Jonathan Loáisiga always had the arm. Even when he was pitching ineffectively to start his career, you could see why the organization was so bullish on his development. The only issue was that he simply could not stay on the field. The San Francisco Giants released him after missing 2014 and 2015 to injuries, and he pitched in just one game before having Tommy John surgery in 2016. In 2019, a shoulder injury in May limited him to just 31.2 total innings. In the shortened 2020 season, Loáisiga was able to manage just 23 innings as a bullpen arm and spot starter.
Thankfully for us fans, the Yankees stuck with him. In 2021, Loáisiga broke out in a massive way as the team’s best reliever. Aside from three uncharacteristic implosions — one in May against the Nationals, one in June against the Royals, and one in July against the Red Sox — Loáisiga was virtually unhittable as he was deployed in a firefighter-like role. Though another shoulder injury threatened his season late in the year, he was, thankfully, able to return before the end of the year and finish off what was truly a remarkable season.
2021 Stats: 70.2 IP, 2.17 ERA, 2.58 FIP, 1.02 WHIP, 8.79 K/9, 24.4 percent K%, 2.04 BB/9, 5.7 percent BB%, 0.38 HR/9, 2.4 fWAR
2022 ZiPS Projections: 66.7 IP, 3.24 ERA, 3.20 FIP, 1.16 WHIP, 9.99 K/9, 2.70 BB/9, 0.81 HR/9, 1.4 fWAR
I know I always make a big deal about Statcast’s percentile rankings in my write-ups, but this graphic might be my favorite of all-time. Last year, Loáisiga was quite literally the best of the best when it came to average exit velocity, hard hit percentage, xwOBA, xERA, xSLG, chase rate, and fastball velocity. When I say that Loáisiga’s 2021 campaign was a good one, I might actually be selling him short.
How did Loáisiga do it? The sinker, of course. For the first time in his career, Loáisiga threw his sinker more than half of the time (54.9 percent, to be exact) to great effect. In terms of run value, it comes in at the elite -13. Opponents hit just .252 against his sinker, and the hard hit rate was just 28.2 percent. Beyond just his sinker, though, Loáisiga’s curveball was also excellent. Good for a RV of -7, opponents hit a measly .098 (and slugged just .098!) against it while whiffing literally half of the time. When they did make contact with the bender, it was hit hard only 12.5 percent of the time.

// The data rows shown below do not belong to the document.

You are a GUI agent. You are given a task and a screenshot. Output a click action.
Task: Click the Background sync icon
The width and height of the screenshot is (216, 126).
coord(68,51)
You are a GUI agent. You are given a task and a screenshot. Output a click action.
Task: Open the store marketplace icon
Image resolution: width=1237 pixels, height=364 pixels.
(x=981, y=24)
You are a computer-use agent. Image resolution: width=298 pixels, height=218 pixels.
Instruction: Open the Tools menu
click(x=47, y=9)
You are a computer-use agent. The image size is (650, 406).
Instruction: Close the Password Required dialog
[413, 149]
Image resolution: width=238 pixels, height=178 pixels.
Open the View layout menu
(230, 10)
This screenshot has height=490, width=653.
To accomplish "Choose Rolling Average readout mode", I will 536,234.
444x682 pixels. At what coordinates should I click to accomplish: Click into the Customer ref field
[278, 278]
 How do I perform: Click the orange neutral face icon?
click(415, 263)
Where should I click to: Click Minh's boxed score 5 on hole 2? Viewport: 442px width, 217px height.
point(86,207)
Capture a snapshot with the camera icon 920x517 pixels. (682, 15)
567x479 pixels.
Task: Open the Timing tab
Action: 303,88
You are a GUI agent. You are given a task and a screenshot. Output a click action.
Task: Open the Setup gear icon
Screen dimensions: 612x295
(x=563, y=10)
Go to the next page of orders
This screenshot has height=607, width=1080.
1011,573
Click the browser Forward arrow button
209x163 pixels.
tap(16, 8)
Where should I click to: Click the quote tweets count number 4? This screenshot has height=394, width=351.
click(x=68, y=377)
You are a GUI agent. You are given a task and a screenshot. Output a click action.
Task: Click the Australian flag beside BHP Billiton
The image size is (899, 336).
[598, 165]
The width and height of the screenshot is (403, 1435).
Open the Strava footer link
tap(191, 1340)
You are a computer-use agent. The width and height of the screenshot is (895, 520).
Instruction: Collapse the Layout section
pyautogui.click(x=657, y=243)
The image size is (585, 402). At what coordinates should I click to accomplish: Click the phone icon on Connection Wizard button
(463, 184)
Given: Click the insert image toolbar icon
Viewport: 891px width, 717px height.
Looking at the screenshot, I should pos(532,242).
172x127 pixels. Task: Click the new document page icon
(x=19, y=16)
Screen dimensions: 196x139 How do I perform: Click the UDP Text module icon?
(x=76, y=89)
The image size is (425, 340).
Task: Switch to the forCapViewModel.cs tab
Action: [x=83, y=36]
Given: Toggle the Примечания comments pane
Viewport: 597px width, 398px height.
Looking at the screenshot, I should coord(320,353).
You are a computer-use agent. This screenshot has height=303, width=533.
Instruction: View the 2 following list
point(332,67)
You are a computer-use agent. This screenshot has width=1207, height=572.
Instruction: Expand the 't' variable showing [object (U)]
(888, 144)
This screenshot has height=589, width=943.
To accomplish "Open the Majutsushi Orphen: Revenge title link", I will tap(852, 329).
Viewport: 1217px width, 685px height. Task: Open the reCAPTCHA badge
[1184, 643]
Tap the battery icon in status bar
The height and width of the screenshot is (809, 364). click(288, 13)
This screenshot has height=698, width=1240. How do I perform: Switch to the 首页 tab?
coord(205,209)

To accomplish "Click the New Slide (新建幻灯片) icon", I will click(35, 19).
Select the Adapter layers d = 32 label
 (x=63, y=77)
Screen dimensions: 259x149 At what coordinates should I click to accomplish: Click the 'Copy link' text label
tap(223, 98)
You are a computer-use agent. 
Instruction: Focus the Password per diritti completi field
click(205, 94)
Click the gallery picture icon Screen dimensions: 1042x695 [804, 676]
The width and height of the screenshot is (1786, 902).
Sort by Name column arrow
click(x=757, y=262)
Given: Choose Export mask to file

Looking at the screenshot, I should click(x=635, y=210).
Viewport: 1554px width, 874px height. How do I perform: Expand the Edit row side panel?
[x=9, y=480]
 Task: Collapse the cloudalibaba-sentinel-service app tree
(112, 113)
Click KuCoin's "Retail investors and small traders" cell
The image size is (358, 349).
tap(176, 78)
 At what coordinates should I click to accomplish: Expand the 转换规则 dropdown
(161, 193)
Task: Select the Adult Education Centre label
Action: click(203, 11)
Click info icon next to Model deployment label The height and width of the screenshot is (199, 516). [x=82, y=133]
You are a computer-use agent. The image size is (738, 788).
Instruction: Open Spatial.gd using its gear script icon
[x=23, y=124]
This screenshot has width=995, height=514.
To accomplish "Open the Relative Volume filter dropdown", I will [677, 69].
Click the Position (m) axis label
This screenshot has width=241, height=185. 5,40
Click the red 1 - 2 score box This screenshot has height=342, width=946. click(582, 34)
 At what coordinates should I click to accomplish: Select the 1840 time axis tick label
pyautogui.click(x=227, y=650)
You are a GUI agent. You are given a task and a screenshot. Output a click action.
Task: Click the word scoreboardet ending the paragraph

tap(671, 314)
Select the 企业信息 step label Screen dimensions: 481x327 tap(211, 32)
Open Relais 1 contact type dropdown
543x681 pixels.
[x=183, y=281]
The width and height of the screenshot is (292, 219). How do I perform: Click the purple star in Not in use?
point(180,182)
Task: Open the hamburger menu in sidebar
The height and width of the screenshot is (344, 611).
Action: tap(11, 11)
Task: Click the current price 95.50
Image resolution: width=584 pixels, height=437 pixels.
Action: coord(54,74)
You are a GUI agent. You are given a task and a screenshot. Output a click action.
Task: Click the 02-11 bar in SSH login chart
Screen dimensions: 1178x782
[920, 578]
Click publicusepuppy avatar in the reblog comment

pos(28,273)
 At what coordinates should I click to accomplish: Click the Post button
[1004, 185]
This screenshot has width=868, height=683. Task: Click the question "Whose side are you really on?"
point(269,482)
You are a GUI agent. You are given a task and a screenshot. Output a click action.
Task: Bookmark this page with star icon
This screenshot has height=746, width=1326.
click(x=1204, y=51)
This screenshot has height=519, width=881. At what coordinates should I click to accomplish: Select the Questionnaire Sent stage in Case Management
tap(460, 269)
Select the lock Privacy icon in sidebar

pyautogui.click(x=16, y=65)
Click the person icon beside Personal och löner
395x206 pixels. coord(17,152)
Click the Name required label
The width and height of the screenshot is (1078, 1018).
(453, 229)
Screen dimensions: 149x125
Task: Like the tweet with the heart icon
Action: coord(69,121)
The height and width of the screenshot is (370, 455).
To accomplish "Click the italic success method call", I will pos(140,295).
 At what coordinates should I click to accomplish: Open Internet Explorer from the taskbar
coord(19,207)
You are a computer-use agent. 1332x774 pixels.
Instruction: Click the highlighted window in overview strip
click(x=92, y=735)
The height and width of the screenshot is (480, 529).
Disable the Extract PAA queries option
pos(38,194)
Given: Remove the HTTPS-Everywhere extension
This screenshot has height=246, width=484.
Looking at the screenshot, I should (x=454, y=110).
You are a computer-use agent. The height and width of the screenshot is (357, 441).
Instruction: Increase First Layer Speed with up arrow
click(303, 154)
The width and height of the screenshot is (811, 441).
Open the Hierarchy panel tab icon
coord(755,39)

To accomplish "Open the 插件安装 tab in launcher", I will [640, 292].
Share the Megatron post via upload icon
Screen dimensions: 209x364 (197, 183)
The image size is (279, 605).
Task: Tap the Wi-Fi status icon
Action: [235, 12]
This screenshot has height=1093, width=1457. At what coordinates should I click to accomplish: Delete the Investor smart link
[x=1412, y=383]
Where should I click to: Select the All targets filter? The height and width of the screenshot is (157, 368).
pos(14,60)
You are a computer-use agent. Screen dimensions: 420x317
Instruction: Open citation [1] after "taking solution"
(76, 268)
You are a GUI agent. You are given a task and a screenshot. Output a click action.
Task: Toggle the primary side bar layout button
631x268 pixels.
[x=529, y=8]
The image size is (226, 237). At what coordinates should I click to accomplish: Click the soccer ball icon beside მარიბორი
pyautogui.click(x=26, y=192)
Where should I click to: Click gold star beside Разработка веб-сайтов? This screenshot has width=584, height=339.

Thanks to his absurdly good sinker — I mean, seriously, a sinker that averages 98.3 MPH is basically a human cheat code — Loáisiga induced a groundball in a whopping 61.5 percent of at-bats. For the sake of comparison, the MLB average was 45.1 percent last year. Opponents also hit line drives just 15.9 percent of the time (MLB average: 25.2 percent). The highlight compilation below should serve as a reminder of just how filthy his stuff is:
Paul O’Neill says it best at the :23 mark — his stuff is just flat unhittable.
Of course, Loáisiga’s 2022 season is not without some question marks. As we’ve seen in the past, bullpen arms can be hit-or-miss from season-to-season, and it’s always a risky proposition to just assume that relievers will as effective (or even nearly as effective) from one season to the next. Relief pitching is probably the most volatile position in the sport, so just by virtue of being a reliever, it’s no sure thing that Loáisiga will have a repeat campaign this year.
Furthermore, a lot of the stats that jump off the page — his groundball rate, for one — beg the question of whether or not that type of success is sustainable. Even with that incredible leap in groundball percentage, his career mark still sits at 54.3 percent (it would be roughly 48 percent without). While that is, of course, still an excellent rate, can we expect another 60 percent groundball rate from Loáisiga next year?
And, of course, there is the ever-scary question of whether or not he will be able to stay on the field. Shoulder injuries can be devastating for pitchers, especially ones with such a long injury history, and Loáisiga is coming off a season where he shattered his previous high in innings pitched. It’ll be intriguing to see what kind of wear-and-tear, if any, last season’s high usage had on his arm.
If I were a betting man, though, I would feel safe putting my money on Loáisiga to put up another massive season for the Yankees bullpen. His raw stuff is simply too good to gloss over, and it seems as though he really learned how to pitch last season.
Beyond just his stuff, though, Loáisiga might be one of the primary beneficiaries of the Yankees’ offseason moves thus far. As someone who has an uncanny ability to keep the ball on the ground, the defensive upgrades behind him at shortstop and third base in the form of Josh Donaldson and Isiah Kiner-Falefa, as well as the return of Anthony Rizzo at first (despite being in decline on the defensive side, he’s still an upgrade over Luke Voit) and the roving presence of DJ LeMahieu across the infield will certainly help shore up the holes behind him. And, as I detailed in my review of the trade with the Minnesota Twins, Ben Rortvedt’s framing prowess might steal him a few more strikes.